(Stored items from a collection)
══════════════════════════════

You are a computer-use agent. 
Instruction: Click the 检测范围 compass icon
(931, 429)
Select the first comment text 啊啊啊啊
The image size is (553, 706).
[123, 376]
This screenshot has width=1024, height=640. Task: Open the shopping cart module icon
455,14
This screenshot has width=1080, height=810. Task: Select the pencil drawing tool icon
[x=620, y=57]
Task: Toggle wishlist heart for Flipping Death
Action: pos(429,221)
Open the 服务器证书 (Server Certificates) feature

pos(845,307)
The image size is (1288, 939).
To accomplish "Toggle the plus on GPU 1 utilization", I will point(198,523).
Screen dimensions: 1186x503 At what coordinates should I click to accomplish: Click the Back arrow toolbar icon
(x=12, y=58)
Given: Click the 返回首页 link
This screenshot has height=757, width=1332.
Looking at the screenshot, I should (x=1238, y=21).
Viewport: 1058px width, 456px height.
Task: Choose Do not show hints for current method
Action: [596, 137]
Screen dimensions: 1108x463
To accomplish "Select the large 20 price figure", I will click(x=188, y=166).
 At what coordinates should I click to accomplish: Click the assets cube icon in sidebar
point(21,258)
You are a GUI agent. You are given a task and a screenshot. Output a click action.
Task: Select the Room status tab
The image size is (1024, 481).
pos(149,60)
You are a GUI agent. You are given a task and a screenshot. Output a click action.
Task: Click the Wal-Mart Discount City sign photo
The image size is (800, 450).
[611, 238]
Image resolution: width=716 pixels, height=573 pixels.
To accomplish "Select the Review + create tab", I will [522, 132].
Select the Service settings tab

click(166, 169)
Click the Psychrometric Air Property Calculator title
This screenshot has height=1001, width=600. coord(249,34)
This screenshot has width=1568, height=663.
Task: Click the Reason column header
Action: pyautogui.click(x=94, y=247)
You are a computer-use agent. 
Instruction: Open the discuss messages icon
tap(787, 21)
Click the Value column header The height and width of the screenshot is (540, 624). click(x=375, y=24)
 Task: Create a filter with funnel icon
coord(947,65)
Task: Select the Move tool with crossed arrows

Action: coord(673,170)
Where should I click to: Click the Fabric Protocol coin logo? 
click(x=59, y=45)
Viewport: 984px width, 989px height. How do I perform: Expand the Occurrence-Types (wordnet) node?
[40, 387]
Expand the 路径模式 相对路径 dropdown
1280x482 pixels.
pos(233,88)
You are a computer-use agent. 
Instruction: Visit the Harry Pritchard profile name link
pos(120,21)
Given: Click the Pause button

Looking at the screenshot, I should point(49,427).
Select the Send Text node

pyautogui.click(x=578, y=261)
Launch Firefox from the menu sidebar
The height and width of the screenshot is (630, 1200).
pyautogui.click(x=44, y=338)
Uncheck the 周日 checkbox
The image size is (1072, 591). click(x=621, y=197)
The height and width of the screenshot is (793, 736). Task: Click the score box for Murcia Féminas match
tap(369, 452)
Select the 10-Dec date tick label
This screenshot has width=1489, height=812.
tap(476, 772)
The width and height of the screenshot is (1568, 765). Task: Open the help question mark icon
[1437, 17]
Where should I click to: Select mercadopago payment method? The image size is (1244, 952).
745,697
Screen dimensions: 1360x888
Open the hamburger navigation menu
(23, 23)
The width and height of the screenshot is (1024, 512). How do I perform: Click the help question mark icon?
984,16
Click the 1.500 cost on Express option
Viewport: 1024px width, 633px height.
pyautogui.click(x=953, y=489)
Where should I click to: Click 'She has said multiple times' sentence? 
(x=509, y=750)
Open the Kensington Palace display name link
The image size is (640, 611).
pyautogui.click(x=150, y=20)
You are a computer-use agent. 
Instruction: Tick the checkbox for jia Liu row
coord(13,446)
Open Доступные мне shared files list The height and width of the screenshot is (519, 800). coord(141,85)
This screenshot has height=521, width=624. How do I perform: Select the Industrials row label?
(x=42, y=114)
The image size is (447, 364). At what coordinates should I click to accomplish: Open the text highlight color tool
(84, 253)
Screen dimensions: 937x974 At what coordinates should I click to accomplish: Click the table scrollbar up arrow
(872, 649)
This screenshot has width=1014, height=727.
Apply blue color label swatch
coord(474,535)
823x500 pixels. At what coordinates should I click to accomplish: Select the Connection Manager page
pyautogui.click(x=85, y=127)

══════════════════════════════

## Work request:
Return every record in full, word for word.

## Response to the exercise:
You are a computer-use agent. 
Instruction: Click the 检测范围 compass icon
(931, 429)
Select the first comment text 啊啊啊啊
The image size is (553, 706).
[123, 376]
This screenshot has width=1024, height=640. Task: Open the shopping cart module icon
455,14
This screenshot has width=1080, height=810. Task: Select the pencil drawing tool icon
[x=620, y=57]
Task: Toggle wishlist heart for Flipping Death
Action: pos(429,221)
Open the 服务器证书 (Server Certificates) feature

pos(845,307)
The image size is (1288, 939).
To accomplish "Toggle the plus on GPU 1 utilization", I will point(198,523).
Screen dimensions: 1186x503 At what coordinates should I click to accomplish: Click the Back arrow toolbar icon
(x=12, y=58)
Given: Click the 返回首页 link
This screenshot has height=757, width=1332.
Looking at the screenshot, I should (x=1238, y=21).
Viewport: 1058px width, 456px height.
Task: Choose Do not show hints for current method
Action: [596, 137]
Screen dimensions: 1108x463
To accomplish "Select the large 20 price figure", I will click(x=188, y=166).
 At what coordinates should I click to accomplish: Click the assets cube icon in sidebar
point(21,258)
You are a GUI agent. You are given a task and a screenshot. Output a click action.
Task: Select the Room status tab
The image size is (1024, 481).
pos(149,60)
You are a GUI agent. You are given a task and a screenshot. Output a click action.
Task: Click the Wal-Mart Discount City sign photo
The image size is (800, 450).
[611, 238]
Image resolution: width=716 pixels, height=573 pixels.
To accomplish "Select the Review + create tab", I will [522, 132].
Select the Service settings tab

click(166, 169)
Click the Psychrometric Air Property Calculator title
This screenshot has height=1001, width=600. coord(249,34)
This screenshot has width=1568, height=663.
Task: Click the Reason column header
Action: pyautogui.click(x=94, y=247)
You are a computer-use agent. 
Instruction: Open the discuss messages icon
tap(787, 21)
Click the Value column header The height and width of the screenshot is (540, 624). click(x=375, y=24)
 Task: Create a filter with funnel icon
coord(947,65)
Task: Select the Move tool with crossed arrows

Action: coord(673,170)
Where should I click to: Click the Fabric Protocol coin logo? 
click(x=59, y=45)
Viewport: 984px width, 989px height. How do I perform: Expand the Occurrence-Types (wordnet) node?
[40, 387]
Expand the 路径模式 相对路径 dropdown
1280x482 pixels.
pos(233,88)
You are a computer-use agent. 
Instruction: Visit the Harry Pritchard profile name link
pos(120,21)
Given: Click the Pause button

Looking at the screenshot, I should point(49,427).
Select the Send Text node

pyautogui.click(x=578, y=261)
Launch Firefox from the menu sidebar
The height and width of the screenshot is (630, 1200).
pyautogui.click(x=44, y=338)
Uncheck the 周日 checkbox
The image size is (1072, 591). click(x=621, y=197)
The height and width of the screenshot is (793, 736). Task: Click the score box for Murcia Féminas match
tap(369, 452)
Select the 10-Dec date tick label
This screenshot has width=1489, height=812.
tap(476, 772)
The width and height of the screenshot is (1568, 765). Task: Open the help question mark icon
[1437, 17]
Where should I click to: Select mercadopago payment method? The image size is (1244, 952).
745,697
Screen dimensions: 1360x888
Open the hamburger navigation menu
(23, 23)
The width and height of the screenshot is (1024, 512). How do I perform: Click the help question mark icon?
984,16
Click the 1.500 cost on Express option
Viewport: 1024px width, 633px height.
pyautogui.click(x=953, y=489)
Where should I click to: Click 'She has said multiple times' sentence? 
(x=509, y=750)
Open the Kensington Palace display name link
The image size is (640, 611).
pyautogui.click(x=150, y=20)
You are a computer-use agent. 
Instruction: Tick the checkbox for jia Liu row
coord(13,446)
Open Доступные мне shared files list The height and width of the screenshot is (519, 800). coord(141,85)
This screenshot has height=521, width=624. How do I perform: Select the Industrials row label?
(x=42, y=114)
The image size is (447, 364). At what coordinates should I click to accomplish: Open the text highlight color tool
(84, 253)
Screen dimensions: 937x974 At what coordinates should I click to accomplish: Click the table scrollbar up arrow
(872, 649)
This screenshot has width=1014, height=727.
Apply blue color label swatch
coord(474,535)
823x500 pixels. At what coordinates should I click to accomplish: Select the Connection Manager page
pyautogui.click(x=85, y=127)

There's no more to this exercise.